Not only does your body digest and absorb these amino acids much more quickly than it digests solid food, but supplemental amino acids also won’t leave you worried about mid-workout cramps from having too much food in your stomach.
Outdoor Adventure Fuel Tip #4: Fats
The human body is remarkably capable of burning fat for fuel. But during high-intensity exercise, the body can become less efficient at burning fat for fuel, so consuming fat before or during long workout days can be beneficial.
Specifically, medium-chain triglycerides (MCTs), such as those found in coconut oil, whole coconut milk or coconut flakes, can provide more readily available sources of energy than other types of fat. Granted, if you over-consume MCTs, you can get stomach distress.
Before going for a long workout or a long day of exercise, try slurping down a few tablespoons of coconut oil or guzzling a tall glass of full-fat coconut milk.
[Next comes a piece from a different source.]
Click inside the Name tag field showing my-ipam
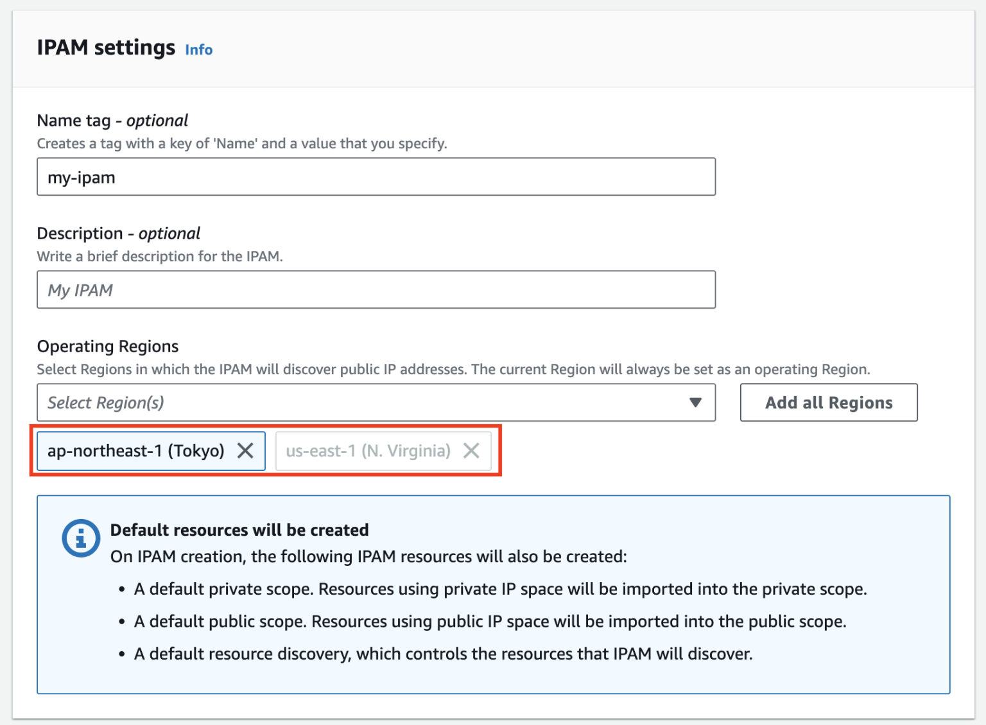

If you're more into chewing your food, get creative and make a homemade trail mix (the pre-made stuff found in stores is often filled with vegetable oils and excessive sweeteners) with ingredients like chia and sesame seeds, almonds and some unsweetened coconut flakes to keep your body well-fueled.
Outdoor Adventure Fuel Tip #5: Electrolytes
Electrolytes can save your butt during endurance events. You'd be hard pressed to find a decent half-Ironman or Ironman triathlete who isn't sucking down electrolytes in some form every half hour or so.
Especially in the heat of the summer, it’s critical to make sure that you replace all the minerals you lose through sweat, so it's recommended that you consume the equivalent of 700 to 1,200 mg of sodium per hour (depending on the temperature) along with other electrolytes such as calcium, magnesium and potassium.
There are tons of high-quality electrolyte tablets and powders on the market these days. Electrolyte tablets are extremely portable and can easily be plopped into a bottle of water on the go.
There you have it: five simple, easy-to-implement diet and supplement tactics to keep you going all day so you can dominate your outdoor workouts. Be prepared with ample water, eat clean leading up to your workout, and consume fats, electrolytes and amino acids. With these tools, you'll notice optimized performance and recovery and be prepped to embark on Spartan races, Ironmans, marathons and a multitude of other epic adventures!